■ **Work to complete**
Transcribe all records exactly.

* * * * *

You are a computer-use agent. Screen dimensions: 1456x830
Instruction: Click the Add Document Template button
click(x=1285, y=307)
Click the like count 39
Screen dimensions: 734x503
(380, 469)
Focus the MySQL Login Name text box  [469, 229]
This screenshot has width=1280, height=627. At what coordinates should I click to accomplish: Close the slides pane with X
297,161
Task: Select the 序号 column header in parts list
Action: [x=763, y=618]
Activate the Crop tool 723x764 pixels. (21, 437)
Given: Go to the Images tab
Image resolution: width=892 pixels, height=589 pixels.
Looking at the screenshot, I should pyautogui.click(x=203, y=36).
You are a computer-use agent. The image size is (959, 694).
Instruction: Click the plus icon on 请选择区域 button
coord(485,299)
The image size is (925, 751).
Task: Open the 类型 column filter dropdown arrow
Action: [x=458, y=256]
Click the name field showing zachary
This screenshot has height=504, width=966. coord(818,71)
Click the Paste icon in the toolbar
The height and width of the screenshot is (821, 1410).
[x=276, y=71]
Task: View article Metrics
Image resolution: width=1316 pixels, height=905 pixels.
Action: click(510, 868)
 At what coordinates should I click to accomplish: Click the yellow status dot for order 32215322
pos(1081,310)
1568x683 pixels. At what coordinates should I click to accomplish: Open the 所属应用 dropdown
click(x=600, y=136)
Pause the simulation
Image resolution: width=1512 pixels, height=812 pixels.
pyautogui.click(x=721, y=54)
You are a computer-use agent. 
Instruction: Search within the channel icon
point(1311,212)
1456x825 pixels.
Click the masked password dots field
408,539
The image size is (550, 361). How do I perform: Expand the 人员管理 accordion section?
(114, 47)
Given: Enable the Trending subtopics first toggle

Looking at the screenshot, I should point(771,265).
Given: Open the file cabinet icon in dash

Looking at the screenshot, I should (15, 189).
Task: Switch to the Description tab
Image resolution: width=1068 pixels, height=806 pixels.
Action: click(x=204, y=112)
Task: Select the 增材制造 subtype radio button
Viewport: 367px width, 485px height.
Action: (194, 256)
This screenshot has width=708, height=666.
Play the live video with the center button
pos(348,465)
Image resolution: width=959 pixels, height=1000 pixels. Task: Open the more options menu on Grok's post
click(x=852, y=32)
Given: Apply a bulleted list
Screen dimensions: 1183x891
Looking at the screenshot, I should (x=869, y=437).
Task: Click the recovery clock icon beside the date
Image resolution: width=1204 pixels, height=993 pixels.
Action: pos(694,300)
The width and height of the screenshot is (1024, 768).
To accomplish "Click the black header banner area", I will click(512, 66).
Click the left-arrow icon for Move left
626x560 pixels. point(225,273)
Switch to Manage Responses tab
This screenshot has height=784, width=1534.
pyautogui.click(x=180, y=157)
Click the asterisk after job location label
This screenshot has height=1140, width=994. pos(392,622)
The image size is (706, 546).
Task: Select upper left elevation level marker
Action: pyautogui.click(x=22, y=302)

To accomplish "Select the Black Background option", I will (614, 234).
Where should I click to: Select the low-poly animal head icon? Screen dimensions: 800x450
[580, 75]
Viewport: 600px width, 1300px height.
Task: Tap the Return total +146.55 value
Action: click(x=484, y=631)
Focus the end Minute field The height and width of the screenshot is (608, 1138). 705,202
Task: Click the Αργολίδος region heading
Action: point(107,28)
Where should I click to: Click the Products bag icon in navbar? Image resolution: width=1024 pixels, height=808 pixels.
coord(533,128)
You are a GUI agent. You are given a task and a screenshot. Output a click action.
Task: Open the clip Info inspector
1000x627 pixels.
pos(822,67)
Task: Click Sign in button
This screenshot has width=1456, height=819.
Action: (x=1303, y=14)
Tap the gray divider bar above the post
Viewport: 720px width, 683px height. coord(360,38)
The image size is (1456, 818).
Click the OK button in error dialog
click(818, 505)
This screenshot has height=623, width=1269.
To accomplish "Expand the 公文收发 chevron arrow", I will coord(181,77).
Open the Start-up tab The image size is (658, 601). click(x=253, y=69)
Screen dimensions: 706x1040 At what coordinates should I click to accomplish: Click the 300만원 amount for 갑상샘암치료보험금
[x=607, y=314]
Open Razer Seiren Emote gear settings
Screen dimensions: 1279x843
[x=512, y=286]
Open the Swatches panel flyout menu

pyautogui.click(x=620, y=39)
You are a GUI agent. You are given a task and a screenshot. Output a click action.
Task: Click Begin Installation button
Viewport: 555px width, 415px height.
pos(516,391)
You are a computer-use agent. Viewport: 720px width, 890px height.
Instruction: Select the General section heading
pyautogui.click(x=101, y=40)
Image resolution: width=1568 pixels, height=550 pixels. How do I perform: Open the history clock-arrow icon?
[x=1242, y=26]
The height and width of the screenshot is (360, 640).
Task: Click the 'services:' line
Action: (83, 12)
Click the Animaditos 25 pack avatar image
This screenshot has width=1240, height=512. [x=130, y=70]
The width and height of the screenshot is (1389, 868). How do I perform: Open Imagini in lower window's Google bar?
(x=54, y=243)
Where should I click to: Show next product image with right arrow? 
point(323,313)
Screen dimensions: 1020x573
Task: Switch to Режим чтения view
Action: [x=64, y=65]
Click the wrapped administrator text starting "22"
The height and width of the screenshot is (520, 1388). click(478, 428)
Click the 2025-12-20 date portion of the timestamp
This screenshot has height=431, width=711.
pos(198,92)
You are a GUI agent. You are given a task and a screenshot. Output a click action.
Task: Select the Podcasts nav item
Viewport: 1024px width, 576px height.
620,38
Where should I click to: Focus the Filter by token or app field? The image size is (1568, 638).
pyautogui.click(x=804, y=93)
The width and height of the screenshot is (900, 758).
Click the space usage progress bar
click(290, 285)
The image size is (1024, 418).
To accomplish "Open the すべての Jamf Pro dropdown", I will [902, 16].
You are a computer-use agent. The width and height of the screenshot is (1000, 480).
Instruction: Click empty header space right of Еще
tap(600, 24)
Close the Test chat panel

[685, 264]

* * * * *

■ **Written solution**
You are a computer-use agent. Screen dimensions: 1456x830
Instruction: Click the Add Document Template button
click(x=1285, y=307)
Click the like count 39
Screen dimensions: 734x503
(380, 469)
Focus the MySQL Login Name text box  [469, 229]
This screenshot has width=1280, height=627. At what coordinates should I click to accomplish: Close the slides pane with X
297,161
Task: Select the 序号 column header in parts list
Action: [x=763, y=618]
Activate the Crop tool 723x764 pixels. (21, 437)
Given: Go to the Images tab
Image resolution: width=892 pixels, height=589 pixels.
Looking at the screenshot, I should pyautogui.click(x=203, y=36).
You are a computer-use agent. The image size is (959, 694).
Instruction: Click the plus icon on 请选择区域 button
coord(485,299)
The image size is (925, 751).
Task: Open the 类型 column filter dropdown arrow
Action: [x=458, y=256]
Click the name field showing zachary
This screenshot has height=504, width=966. coord(818,71)
Click the Paste icon in the toolbar
The height and width of the screenshot is (821, 1410).
[x=276, y=71]
Task: View article Metrics
Image resolution: width=1316 pixels, height=905 pixels.
Action: click(510, 868)
 At what coordinates should I click to accomplish: Click the yellow status dot for order 32215322
pos(1081,310)
1568x683 pixels. At what coordinates should I click to accomplish: Open the 所属应用 dropdown
click(x=600, y=136)
Pause the simulation
Image resolution: width=1512 pixels, height=812 pixels.
pyautogui.click(x=721, y=54)
You are a computer-use agent. 
Instruction: Search within the channel icon
point(1311,212)
1456x825 pixels.
Click the masked password dots field
408,539
The image size is (550, 361). How do I perform: Expand the 人员管理 accordion section?
(114, 47)
Given: Enable the Trending subtopics first toggle

Looking at the screenshot, I should point(771,265).
Given: Open the file cabinet icon in dash

Looking at the screenshot, I should (15, 189).
Task: Switch to the Description tab
Image resolution: width=1068 pixels, height=806 pixels.
Action: click(x=204, y=112)
Task: Select the 增材制造 subtype radio button
Viewport: 367px width, 485px height.
Action: (194, 256)
This screenshot has width=708, height=666.
Play the live video with the center button
pos(348,465)
Image resolution: width=959 pixels, height=1000 pixels. Task: Open the more options menu on Grok's post
click(x=852, y=32)
Given: Apply a bulleted list
Screen dimensions: 1183x891
Looking at the screenshot, I should (x=869, y=437).
Task: Click the recovery clock icon beside the date
Image resolution: width=1204 pixels, height=993 pixels.
Action: pos(694,300)
The width and height of the screenshot is (1024, 768).
To accomplish "Click the black header banner area", I will click(512, 66).
Click the left-arrow icon for Move left
626x560 pixels. point(225,273)
Switch to Manage Responses tab
This screenshot has height=784, width=1534.
pyautogui.click(x=180, y=157)
Click the asterisk after job location label
This screenshot has height=1140, width=994. pos(392,622)
The image size is (706, 546).
Task: Select upper left elevation level marker
Action: pyautogui.click(x=22, y=302)

To accomplish "Select the Black Background option", I will (614, 234).
Where should I click to: Select the low-poly animal head icon? Screen dimensions: 800x450
[580, 75]
Viewport: 600px width, 1300px height.
Task: Tap the Return total +146.55 value
Action: click(x=484, y=631)
Focus the end Minute field The height and width of the screenshot is (608, 1138). 705,202
Task: Click the Αργολίδος region heading
Action: point(107,28)
Where should I click to: Click the Products bag icon in navbar? Image resolution: width=1024 pixels, height=808 pixels.
coord(533,128)
You are a GUI agent. You are given a task and a screenshot. Output a click action.
Task: Open the clip Info inspector
1000x627 pixels.
pos(822,67)
Task: Click Sign in button
This screenshot has width=1456, height=819.
Action: (x=1303, y=14)
Tap the gray divider bar above the post
Viewport: 720px width, 683px height. coord(360,38)
The image size is (1456, 818).
Click the OK button in error dialog
click(818, 505)
This screenshot has height=623, width=1269.
To accomplish "Expand the 公文收发 chevron arrow", I will coord(181,77).
Open the Start-up tab The image size is (658, 601). click(x=253, y=69)
Screen dimensions: 706x1040 At what coordinates should I click to accomplish: Click the 300만원 amount for 갑상샘암치료보험금
[x=607, y=314]
Open Razer Seiren Emote gear settings
Screen dimensions: 1279x843
[x=512, y=286]
Open the Swatches panel flyout menu

pyautogui.click(x=620, y=39)
You are a GUI agent. You are given a task and a screenshot. Output a click action.
Task: Click Begin Installation button
Viewport: 555px width, 415px height.
pos(516,391)
You are a computer-use agent. Viewport: 720px width, 890px height.
Instruction: Select the General section heading
pyautogui.click(x=101, y=40)
Image resolution: width=1568 pixels, height=550 pixels. How do I perform: Open the history clock-arrow icon?
[x=1242, y=26]
The height and width of the screenshot is (360, 640).
Task: Click the 'services:' line
Action: (83, 12)
Click the Animaditos 25 pack avatar image
This screenshot has width=1240, height=512. [x=130, y=70]
The width and height of the screenshot is (1389, 868). How do I perform: Open Imagini in lower window's Google bar?
(x=54, y=243)
Where should I click to: Show next product image with right arrow? 
point(323,313)
Screen dimensions: 1020x573
Task: Switch to Режим чтения view
Action: [x=64, y=65]
Click the wrapped administrator text starting "22"
The height and width of the screenshot is (520, 1388). click(478, 428)
Click the 2025-12-20 date portion of the timestamp
This screenshot has height=431, width=711.
pos(198,92)
You are a GUI agent. You are given a task and a screenshot. Output a click action.
Task: Select the Podcasts nav item
Viewport: 1024px width, 576px height.
620,38
Where should I click to: Focus the Filter by token or app field? The image size is (1568, 638).
pyautogui.click(x=804, y=93)
The width and height of the screenshot is (900, 758).
Click the space usage progress bar
click(290, 285)
The image size is (1024, 418).
To accomplish "Open the すべての Jamf Pro dropdown", I will [902, 16].
You are a computer-use agent. The width and height of the screenshot is (1000, 480).
Instruction: Click empty header space right of Еще
tap(600, 24)
Close the Test chat panel

[685, 264]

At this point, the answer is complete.